Provided data:
___

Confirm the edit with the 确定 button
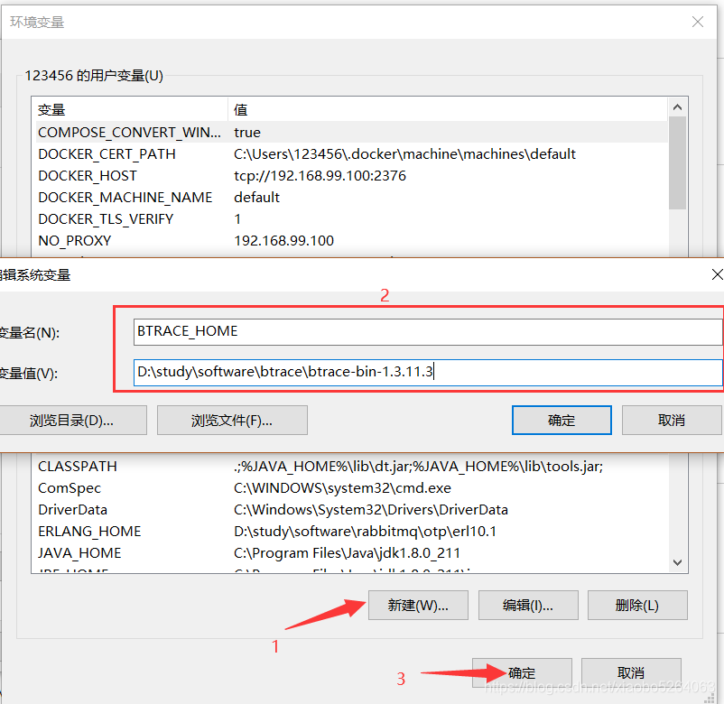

___

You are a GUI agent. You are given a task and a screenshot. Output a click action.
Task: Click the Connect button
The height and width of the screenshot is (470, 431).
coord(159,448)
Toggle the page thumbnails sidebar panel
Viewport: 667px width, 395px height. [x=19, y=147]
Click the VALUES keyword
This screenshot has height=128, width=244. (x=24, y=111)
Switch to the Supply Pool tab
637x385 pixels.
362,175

___

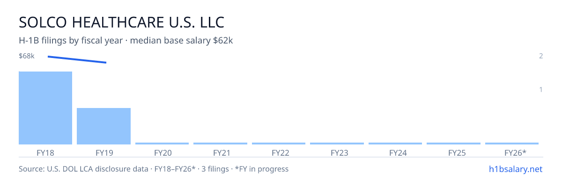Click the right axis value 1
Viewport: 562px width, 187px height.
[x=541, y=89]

___

Work to be completed: Pull out every line in the items above that contains the word "width".

Full solution:
The height and width of the screenshot is (470, 431).
Viewport: 667px width, 395px height. [x=19, y=147]
This screenshot has height=128, width=244. (x=24, y=111)
Viewport: 562px width, 187px height.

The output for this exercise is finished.